__Description of the task__
Every record, from first to last, should be written out again exactly.

━━━

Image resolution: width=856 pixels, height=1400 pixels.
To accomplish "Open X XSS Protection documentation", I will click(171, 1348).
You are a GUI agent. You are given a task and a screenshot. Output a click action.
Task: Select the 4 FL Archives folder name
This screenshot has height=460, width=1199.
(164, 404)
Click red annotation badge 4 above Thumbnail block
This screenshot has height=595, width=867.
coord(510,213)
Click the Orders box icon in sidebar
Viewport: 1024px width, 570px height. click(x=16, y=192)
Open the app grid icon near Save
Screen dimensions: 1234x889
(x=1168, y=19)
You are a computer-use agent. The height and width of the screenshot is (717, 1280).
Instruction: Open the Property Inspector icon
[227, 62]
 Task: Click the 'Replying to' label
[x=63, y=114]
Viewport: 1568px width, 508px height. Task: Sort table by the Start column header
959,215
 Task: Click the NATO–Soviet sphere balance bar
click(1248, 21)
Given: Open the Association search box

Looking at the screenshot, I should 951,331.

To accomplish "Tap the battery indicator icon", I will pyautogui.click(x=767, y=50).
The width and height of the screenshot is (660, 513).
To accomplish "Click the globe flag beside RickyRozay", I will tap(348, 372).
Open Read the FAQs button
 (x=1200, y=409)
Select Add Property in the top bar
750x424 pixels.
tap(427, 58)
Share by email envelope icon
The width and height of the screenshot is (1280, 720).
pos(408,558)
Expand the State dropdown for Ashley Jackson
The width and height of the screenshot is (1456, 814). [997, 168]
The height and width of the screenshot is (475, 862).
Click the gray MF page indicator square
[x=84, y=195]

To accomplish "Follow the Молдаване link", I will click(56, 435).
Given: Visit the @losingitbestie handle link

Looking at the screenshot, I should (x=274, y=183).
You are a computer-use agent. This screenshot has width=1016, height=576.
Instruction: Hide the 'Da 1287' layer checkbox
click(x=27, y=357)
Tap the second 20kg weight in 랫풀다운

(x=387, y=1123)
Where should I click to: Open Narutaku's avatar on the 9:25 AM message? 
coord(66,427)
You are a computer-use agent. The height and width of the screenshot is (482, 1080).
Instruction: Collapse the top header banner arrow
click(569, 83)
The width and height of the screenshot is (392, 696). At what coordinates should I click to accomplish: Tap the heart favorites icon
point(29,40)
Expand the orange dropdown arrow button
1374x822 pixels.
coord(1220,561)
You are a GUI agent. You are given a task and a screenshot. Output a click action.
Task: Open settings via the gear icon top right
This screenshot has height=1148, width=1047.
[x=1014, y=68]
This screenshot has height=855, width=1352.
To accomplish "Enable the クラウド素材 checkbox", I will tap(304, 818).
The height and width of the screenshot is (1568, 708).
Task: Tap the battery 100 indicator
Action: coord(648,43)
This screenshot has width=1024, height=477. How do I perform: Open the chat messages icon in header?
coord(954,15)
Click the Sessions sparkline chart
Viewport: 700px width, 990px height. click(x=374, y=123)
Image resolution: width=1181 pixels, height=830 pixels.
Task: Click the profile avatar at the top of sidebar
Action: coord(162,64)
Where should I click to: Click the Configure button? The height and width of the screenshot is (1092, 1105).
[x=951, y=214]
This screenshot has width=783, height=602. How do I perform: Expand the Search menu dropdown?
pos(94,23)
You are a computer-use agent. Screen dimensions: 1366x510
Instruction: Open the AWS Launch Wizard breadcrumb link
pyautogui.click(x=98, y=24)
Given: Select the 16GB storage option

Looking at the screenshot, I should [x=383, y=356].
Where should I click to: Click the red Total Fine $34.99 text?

━━━

__Task result__
Image resolution: width=856 pixels, height=1400 pixels.
To accomplish "Open X XSS Protection documentation", I will click(171, 1348).
You are a GUI agent. You are given a task and a screenshot. Output a click action.
Task: Select the 4 FL Archives folder name
This screenshot has height=460, width=1199.
(164, 404)
Click red annotation badge 4 above Thumbnail block
This screenshot has height=595, width=867.
coord(510,213)
Click the Orders box icon in sidebar
Viewport: 1024px width, 570px height. click(x=16, y=192)
Open the app grid icon near Save
Screen dimensions: 1234x889
(x=1168, y=19)
You are a computer-use agent. The height and width of the screenshot is (717, 1280).
Instruction: Open the Property Inspector icon
[227, 62]
 Task: Click the 'Replying to' label
[x=63, y=114]
Viewport: 1568px width, 508px height. Task: Sort table by the Start column header
959,215
 Task: Click the NATO–Soviet sphere balance bar
click(1248, 21)
Given: Open the Association search box

Looking at the screenshot, I should 951,331.

To accomplish "Tap the battery indicator icon", I will pyautogui.click(x=767, y=50).
The width and height of the screenshot is (660, 513).
To accomplish "Click the globe flag beside RickyRozay", I will tap(348, 372).
Open Read the FAQs button
 (x=1200, y=409)
Select Add Property in the top bar
750x424 pixels.
tap(427, 58)
Share by email envelope icon
The width and height of the screenshot is (1280, 720).
pos(408,558)
Expand the State dropdown for Ashley Jackson
The width and height of the screenshot is (1456, 814). [997, 168]
The height and width of the screenshot is (475, 862).
Click the gray MF page indicator square
[x=84, y=195]

To accomplish "Follow the Молдаване link", I will click(56, 435).
Given: Visit the @losingitbestie handle link

Looking at the screenshot, I should (x=274, y=183).
You are a computer-use agent. This screenshot has width=1016, height=576.
Instruction: Hide the 'Da 1287' layer checkbox
click(x=27, y=357)
Tap the second 20kg weight in 랫풀다운

(x=387, y=1123)
Where should I click to: Open Narutaku's avatar on the 9:25 AM message? 
coord(66,427)
You are a computer-use agent. The height and width of the screenshot is (482, 1080).
Instruction: Collapse the top header banner arrow
click(569, 83)
The width and height of the screenshot is (392, 696). At what coordinates should I click to accomplish: Tap the heart favorites icon
point(29,40)
Expand the orange dropdown arrow button
1374x822 pixels.
coord(1220,561)
You are a GUI agent. You are given a task and a screenshot. Output a click action.
Task: Open settings via the gear icon top right
This screenshot has height=1148, width=1047.
[x=1014, y=68]
This screenshot has height=855, width=1352.
To accomplish "Enable the クラウド素材 checkbox", I will tap(304, 818).
The height and width of the screenshot is (1568, 708).
Task: Tap the battery 100 indicator
Action: coord(648,43)
This screenshot has width=1024, height=477. How do I perform: Open the chat messages icon in header?
coord(954,15)
Click the Sessions sparkline chart
Viewport: 700px width, 990px height. click(x=374, y=123)
Image resolution: width=1181 pixels, height=830 pixels.
Task: Click the profile avatar at the top of sidebar
Action: coord(162,64)
Where should I click to: Click the Configure button? The height and width of the screenshot is (1092, 1105).
[x=951, y=214]
This screenshot has width=783, height=602. How do I perform: Expand the Search menu dropdown?
pos(94,23)
You are a computer-use agent. Screen dimensions: 1366x510
Instruction: Open the AWS Launch Wizard breadcrumb link
pyautogui.click(x=98, y=24)
Given: Select the 16GB storage option

Looking at the screenshot, I should [x=383, y=356].
Where should I click to: Click the red Total Fine $34.99 text?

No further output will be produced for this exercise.